Your goal: Swap "dropdown" for "menu" throughout the material below, leaving everything else unchanged and omitting the pictures.

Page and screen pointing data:
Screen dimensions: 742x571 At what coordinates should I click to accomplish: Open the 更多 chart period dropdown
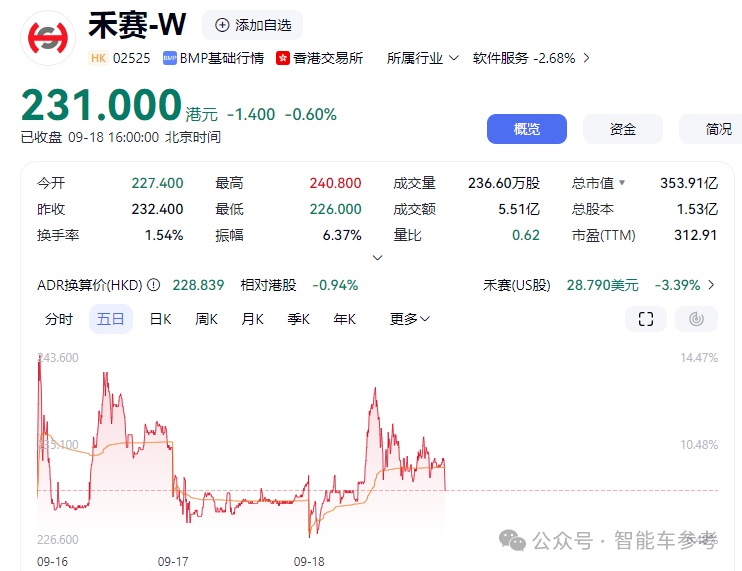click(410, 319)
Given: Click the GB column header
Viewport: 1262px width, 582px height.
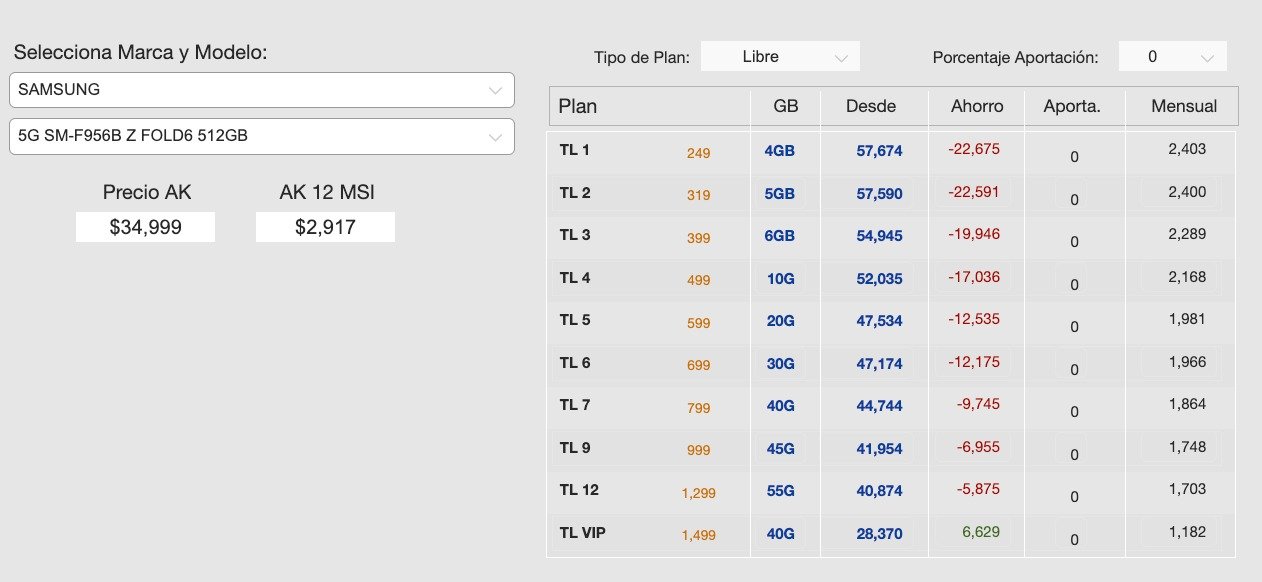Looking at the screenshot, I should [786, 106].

Problem solution:
Screen dimensions: 742x571 At what coordinates should I click to accomplish: Open the 更多 chart period menu
click(410, 319)
Given: Click the GB column header
Viewport: 1262px width, 582px height.
Looking at the screenshot, I should [786, 106].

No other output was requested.